胃の内容物(胃液、食べ物)が食道にあがってくる感じの総称が呑酸です。
・胸やけ
・呑酸
の有無をチェックです。
逆流性食道炎によるさまざまな症状、咳、胸痛、声がれ
逆流性食道炎で多いのは「胸やけ」「呑酸」ですが、逆流性食道炎はじつにさまざまな症状を引き起こします。
夜中に胸が痛くなり、心臓の病気と思い循環器内科を受診したら、心臓は全く問題なく、逆流性食道炎であった。
声がかすれるので、耳鼻科に行ったら、のどは問題なく、逆流性食道炎であった。
から咳が続くので、呼吸器内科に行ったら、肺は問題なく、逆流性食道炎。
など、多彩な症状を引き起こします。
逆流性食道炎セルフチェック12項目
逆流性食道炎によるさまざまな症状をセルフチェックできる12項目です。該当する項目があるかチェックしてみてください。
該当項目があれば、かかりつけ医にご相談ください。
逆流性食道炎の治し方
逆流性食道炎の治療の基本は生活スタイルの改善と薬です。
生活スタイルの改善
逆流性食道炎を悪化させる食習慣の典型としては 仕事で帰宅が遅いので深夜に晩ご飯を食べて、お酒をのんで、すぐ寝る。です。

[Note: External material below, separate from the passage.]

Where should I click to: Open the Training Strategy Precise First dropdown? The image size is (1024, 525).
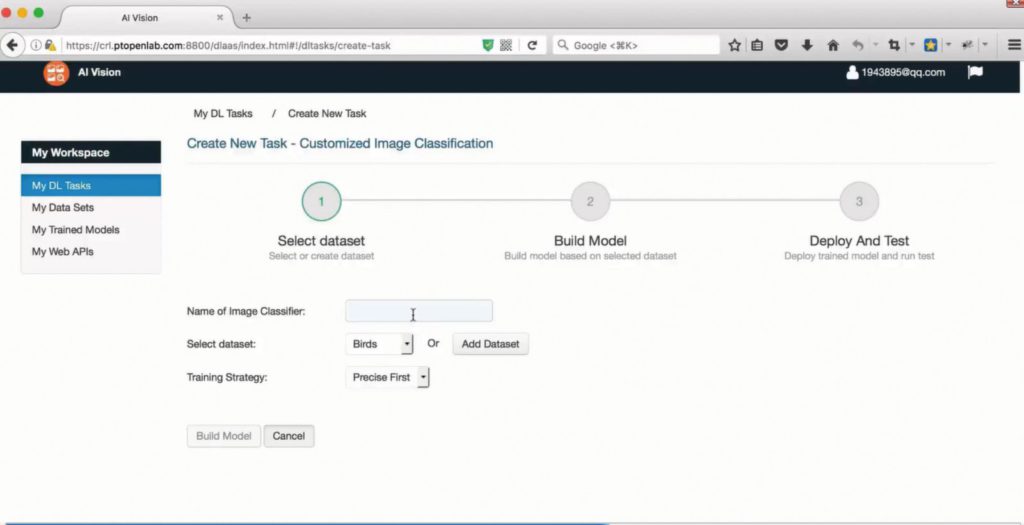[x=388, y=378]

晩ご飯を食べてすぐ寝る、当然胃液は食道に逆流します。
逆流性食道炎をよくするために、上記のような生活をさける必要があります。
深夜の晩ご飯をさける
寝る直前までのアルコールはさける
高脂肪食で逆流性食道炎が悪化するので、晩ご飯のカロリーをひかえる
その分お昼にしっかり食べる
間食をしない などです。
薬による治療
逆流性食道炎は胃酸が食道にあがってくる病気です。
上がってくる酸を抑えることで症状がすみやかに改善します。
プロトンポンプ阻害薬(PPI)が有効です。タケプロン、パリエット、オメプラール、ネキシウム、タケキャブなどがPPIで、1日1回飲むだけで胃酸をグッと押さえつけてくれます。
逆流性食道炎を放置するとがんになる?
逆流性食道炎があると、食道にキズつき、炎症がおきます。
食道に炎症がつづくと、バレット食道になります。
バレット食道が食道がんの発生母地(なりやすい状態)となるのです。
正常食道→逆流性食道炎が持続→バレット食道→食道がん バレット食道が全て癌になるわけではありません、しかしバレット食道ある人、ない人を比べるとはるかにバレット食道をもっている人の方が食道腺癌が増えることが知られています。
逆流性食道炎を放置するとがんになる?
の答えは 必ず食道がんになるわけではないが、リスクが高まる といえます。
逆流性食道炎の治療とともに、胃カメラで食道をチェックすることが大切です。
まとめ
・逆流性食道炎の代表的な症状は「胸やけ」「胃酸のこみあげ」です。
・その他、食道つっかえ感、咳、声がれ、胸の痛みなど、さまざまな症状が逆流性食道炎でおきます。
・逆流性食道炎の診断は問診と胃カメラによる精密検査の両方で診断、治療法を判断します。